→ **Written problem**
Rewrite the material below with "screenshot" changed to "screen capture" and everything else unchanged. Omit the pictures from your version.

→ **Listed records**
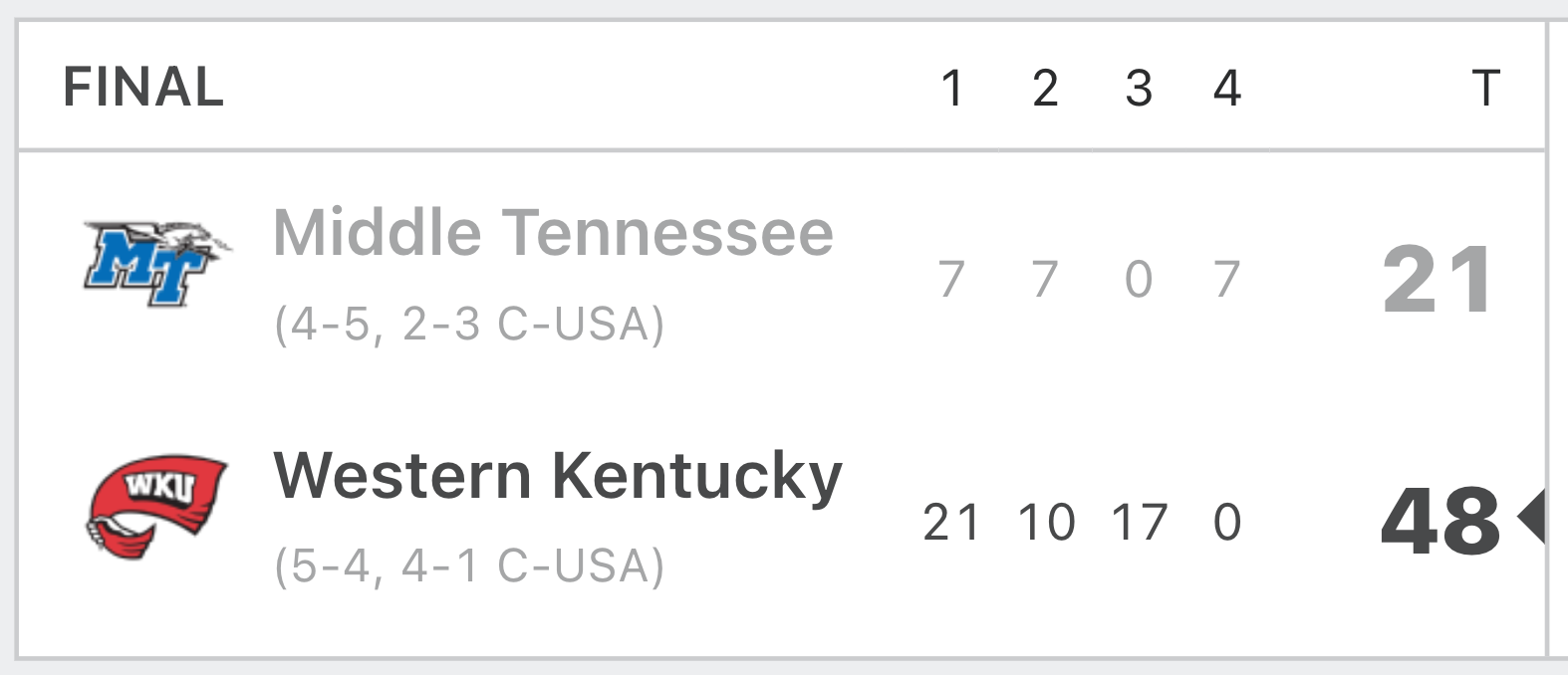Screen dimensions: 1568x675
Task: Click Western Kentucky's first quarter score 21
Action: (x=951, y=523)
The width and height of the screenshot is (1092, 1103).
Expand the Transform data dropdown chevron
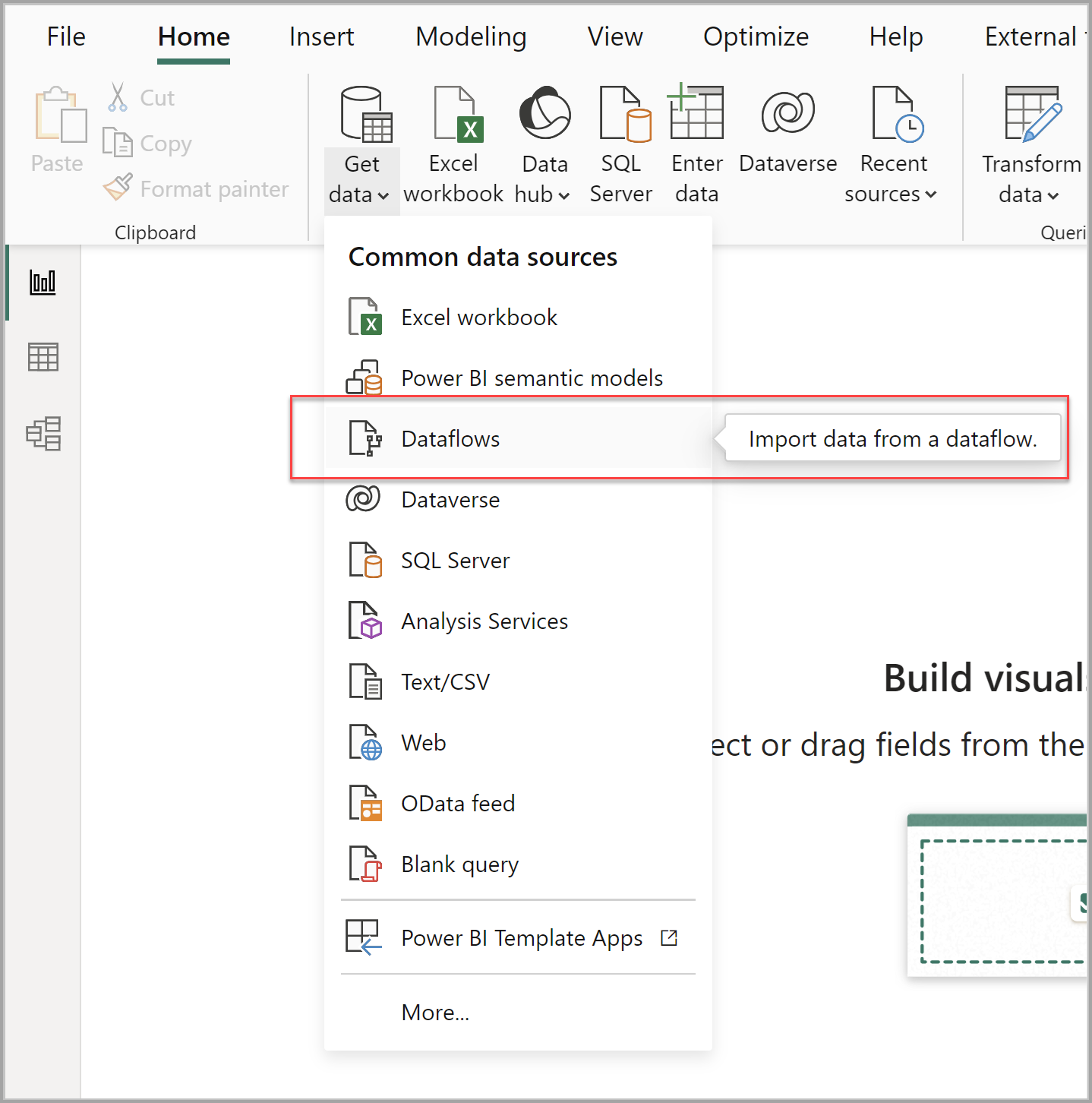click(x=1053, y=194)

→ **Answer to the exercise**
Screen dimensions: 1568x675
Task: Click Western Kentucky's first quarter score 21
Action: (x=951, y=523)
The width and height of the screen capture is (1092, 1103).
Expand the Transform data dropdown chevron
click(x=1053, y=194)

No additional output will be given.